リン酸鉄の「復活」は事情が違います。多くの場合、壊れたのではなく、BMSが保護のために止めているだけです。
- 過放電保護:充電器を繋いで電圧が上がれば自動復帰。ただし保護状態で数週間放置すると自己放電でセルが真に過放電し、復帰しなくなる。保護が掛かったら早めに充電が鉄則
- 低温保護:温まれば復帰(低温保護の対処)
- 過電流保護:負荷を外して数分待つか、BMSアプリでリセット
劣化の進み方と延命のコツは寿命の記事と共通です。交換の費用感は車検・法規の記事の交換費用の節に、正しい充電条件はリン酸鉄の選び方にまとめています。
ここまでで原因は特定できます。最後に、「そもそも正しい充電方法とは」を整理してから、予防の習慣に戻ります。
サブバッテリーの正しい充電方法(3経路の使い分け)
トラブルの多くは「充電方法の選択」の段階で芽を出しています。経路は3つあり、それぞれ向いている場面が違います。
| 充電経路 | 充電速度の目安(100Ah) | 向いている場面 | トラブルの芽 |
|---|---|---|---|
| 走行充電(DC-DC 30〜50A) | 30Aで空から約3時間、50Aで約2時間 | 移動する旅程の主力。天候無関係 | 充電制御車の信号設定、アース、配線の太さ |
| ソーラー(MPPT) | 200Wで晴天1日約600Wh(半分強) | 停泊型の補助。日中の回復 | 影・曇天・入力電圧範囲外 |
| 外部AC充電器 | 20A充電器で約5時間 | RVパーク・自宅での満充電とバランス調整 | 鉛/リン酸鉄モードの設定違い |
使い分けの原則は、「走行で貯めて、ソーラーで減りを抑え、AC電源で時々満タンにしてセルを揃える」です。リン酸鉄は月に1度程度、満充電まで入れてBMSのバランス機能を働かせると、セル電圧のばらつき(本文のバッテリー層で見る指標)が抑えられます。逆に、常に80%止まりの運用を何ヶ月も続けると、残量表示のずれが大きくなります。
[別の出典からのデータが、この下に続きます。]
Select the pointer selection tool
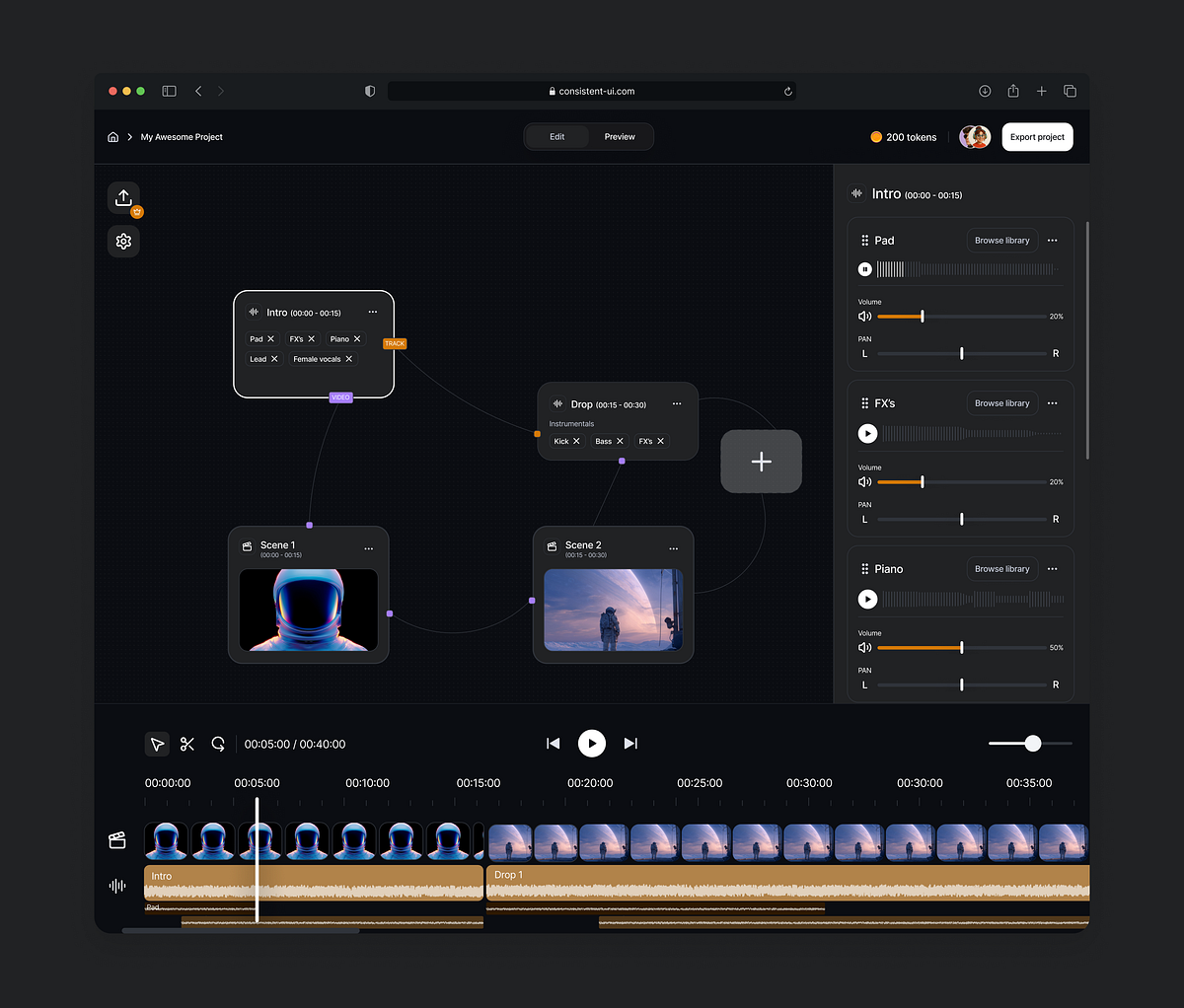Screen dimensions: 1184x1008 pos(157,744)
経路の詳しい選び方は走行充電器解説とソーラーパネル解説へ。どの経路も、バッテリーの種類に合った充電電圧・電流に設定されているかが最初の確認項目です。
原因の潰し方と正しい充電方法が揃ったところで、締めくくりは、そもそも症状を出さないための習慣です。
予防:月1回の3点チェック
トラブルシュートの最終形は、症状が出る前に兆候をつかむことです。月に1回、次の3点だけ見てください。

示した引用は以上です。